4. Circular Local Package Dependencies
Monorepos organize code by splitting features into local packages that depend on each other (e.g., @myorg/ui importing @myorg/theme).
- Failure Mode: If developer updates cause
@myorg/themeto import a component from@myorg/ui, it creates a circular dependency. The graph resolver enters an infinite loop, crashing with a stack overflow or failing to establish a topological build order. - Mitigation: Enforce directional boundary rules. Use ESLint rules (like Nx’s dependency constraints) to prevent packages from importing modules from downstream dependencies.
Frequently Asked Questions
How do I configure Turborepo to cache environment variables used in build scripts?

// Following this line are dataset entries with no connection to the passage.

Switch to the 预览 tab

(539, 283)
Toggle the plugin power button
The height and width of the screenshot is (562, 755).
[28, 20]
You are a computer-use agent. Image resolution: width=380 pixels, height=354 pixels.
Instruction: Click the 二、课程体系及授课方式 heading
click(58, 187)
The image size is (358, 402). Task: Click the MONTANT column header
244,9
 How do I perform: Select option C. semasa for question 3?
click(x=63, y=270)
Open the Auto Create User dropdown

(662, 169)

Declare the environment variables inside the env array of the build task in your turbo.json file. This tells Turborepo to include the values of these variables in the input hash calculation, forcing a rebuild if their values change.
What is the exact difference between topological build ordering and parallel execution?

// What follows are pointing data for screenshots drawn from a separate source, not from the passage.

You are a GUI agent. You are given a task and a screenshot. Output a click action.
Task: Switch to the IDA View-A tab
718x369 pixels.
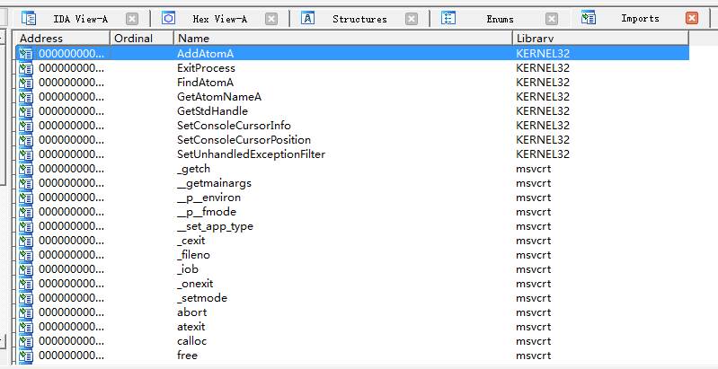click(80, 19)
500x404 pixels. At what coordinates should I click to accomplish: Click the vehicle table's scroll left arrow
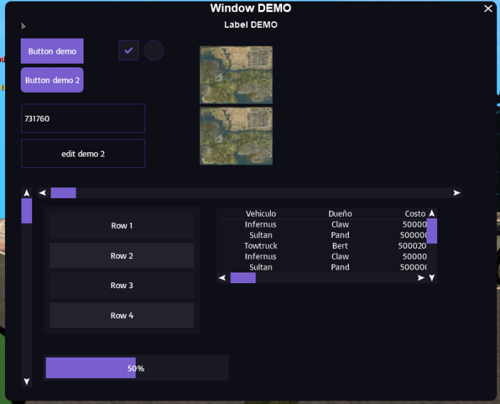(222, 277)
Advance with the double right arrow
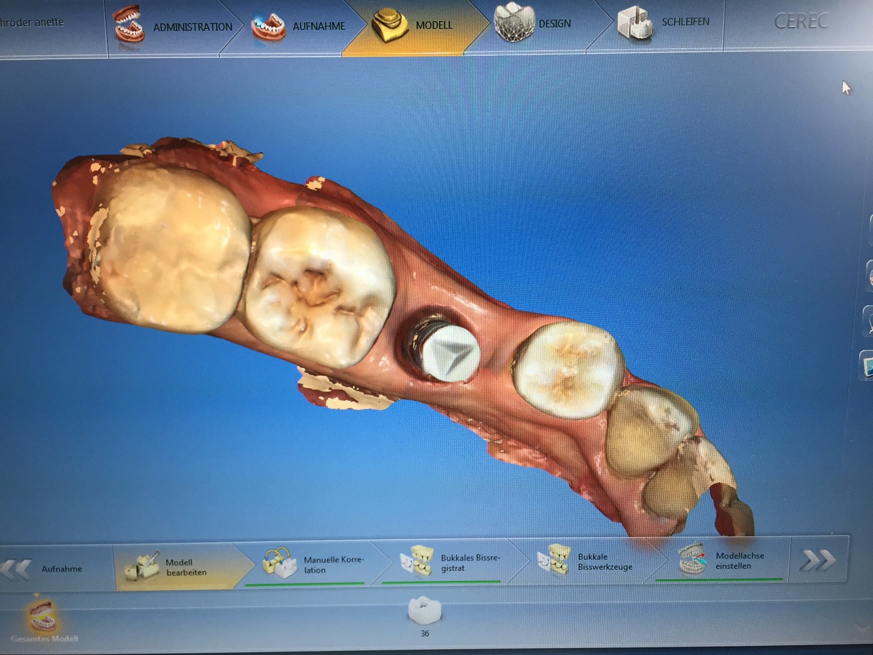 [x=817, y=560]
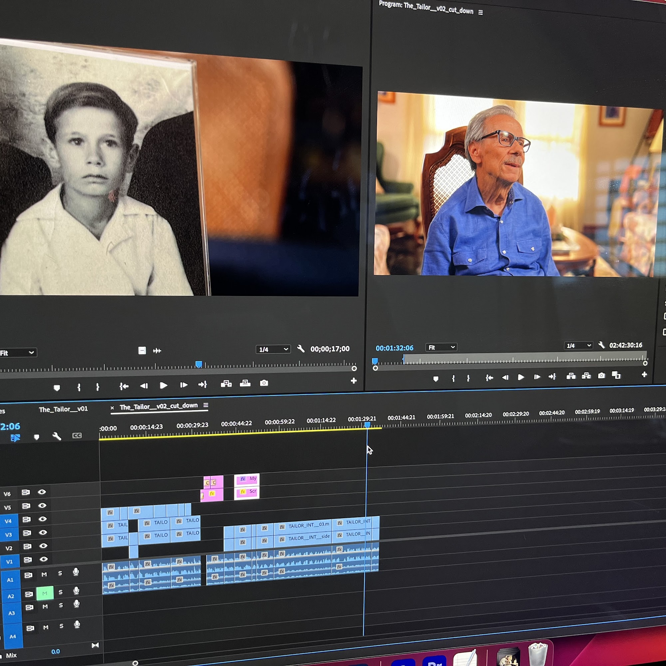The width and height of the screenshot is (666, 666).
Task: Open the Program monitor Fit zoom dropdown
Action: point(441,347)
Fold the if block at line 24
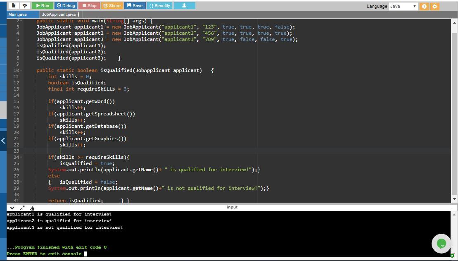 pos(21,157)
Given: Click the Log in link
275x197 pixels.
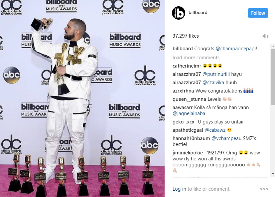Looking at the screenshot, I should (x=179, y=189).
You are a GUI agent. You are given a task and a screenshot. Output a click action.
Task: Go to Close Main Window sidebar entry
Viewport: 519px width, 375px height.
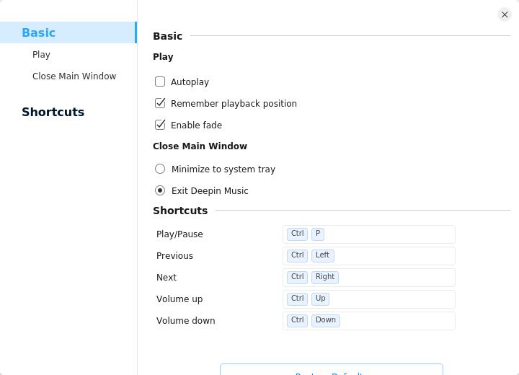[74, 76]
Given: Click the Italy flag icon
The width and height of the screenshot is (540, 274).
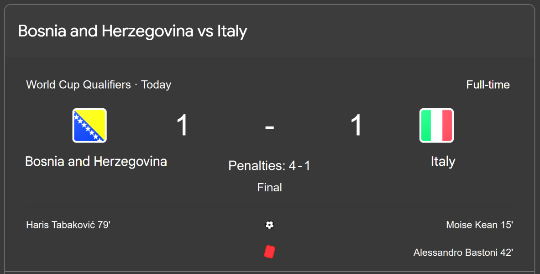Looking at the screenshot, I should click(436, 126).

Topological ordering executes tasks based on their place in the dependency graph, ensuring that dependencies are compiled before the packages that import them. Parallel execution runs tasks concurrently across packages without ordering constraints, which is useful for tasks like linting.
How do I clear the local Turborepo and Nx cache directories?
Delete the cache folders in your workspace. For Turborepo, remove the .turbo/cache directory. For Nx, remove the .nx/cache directory. You can also run the clean command:
# Clear local caches
rm -rf .turbo/cache .nx/cache
Can I restrict packages in my monorepo from importing specific shared libraries?
Yes. Nx supports tagging packages (e.g., type:app, type:lib) and defining dependency constraints in nx.json. Combined with ESLint, this enforces boundaries that block incorrect imports (such as database modules being imported into frontend UI packages).
How do I configure a custom remote cache server for Turborepo?
You can set up an open-source server like turborepo-remote-cache and configure the environment variables in your local development terminals or CI runner systems:
export TURBO_API="https://your-remote-cache-url.com"
export TURBO_TOKEN="your-secure-access-token"
Once configured, running turbo build automatically communicates with your custom server instead of Vercel’s endpoints.
What is the difference between independent and fixed version modes in Lerna?
In fixed mode, all packages in the monorepo share a single version number (e.g., 1.2.0). Bumping any package bumps all packages. In independent mode, packages are versioned separately based on their changes, allowing packages to update from 1.0.0 to 1.0.1 while others remain on 2.4.0.
Wrapping Up
For most TypeScript-based projects, Turborepo provides a lightweight task runner that is easy to configure. Nx offers a full-featured workspace framework, making it a good choice for large, multi-language monorepos. Lerna is designed to automate versioning and release workflows for package publishers.